Friday Stock Screen : Great Expectations for Profits
January 18, 2008
It is Friday afternoon and the markets have not been fun to watch. It has been a long week… So, what better way to spend the day than doing some research and combing through a few stock screens. Here is one that may help to generate some ideas.
According to the MSN Money screener, “This search should appeal particularly to “value” investors, but it is biased toward smaller companies and looks across all sectors. It includes parameters such as high return on investment and low debt to equity ratio in order to set a quality bar. The result: Beaten-up stocks with a lot of potential growth ahead.”

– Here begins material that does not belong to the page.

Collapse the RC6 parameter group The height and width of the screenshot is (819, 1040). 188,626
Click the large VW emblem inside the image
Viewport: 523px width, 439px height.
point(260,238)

Remember, this should be used for idea generation as the market throwing curve-balls and it is hard to trust any one strategy these days.
Criteria for Screen:
P/E Ratio: Current <= 20
Market Capitalization <= $1 billion
Debt to Equity Ratio <= 0.5
EPS Growth Next 5 Yr >= 20
Return on Equity >= 10
Price/Sales Ratio <= 2

Results: (HSOA) (FRPT) (NTRI) (AEIS) (BRNC) (LNDC) (SMMX) (EXFO) (SLXP)(SIMG) (CTRN) (VVTV) (FMR) (TRID) (VLCM) (ASTE) (ETEL) (GIII) (TWGP) (GIFI) (PRX) (SNHY) (NVTL) (RECN) (HDIX)
Learn how to create and implement stock screens for profitable results.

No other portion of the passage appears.